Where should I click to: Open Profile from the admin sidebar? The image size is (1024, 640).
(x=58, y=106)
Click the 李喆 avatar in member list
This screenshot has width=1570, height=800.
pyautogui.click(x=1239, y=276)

··········

# OBJECTIVE
Reproduce the entries with "admin sidebar" replaced by "settings panel". Keep all other text unchanged.

# RESULT OF THE EXERCISE
Where should I click to: Open Profile from the settings panel? The image size is (1024, 640).
(x=58, y=106)
Click the 李喆 avatar in member list
This screenshot has width=1570, height=800.
pyautogui.click(x=1239, y=276)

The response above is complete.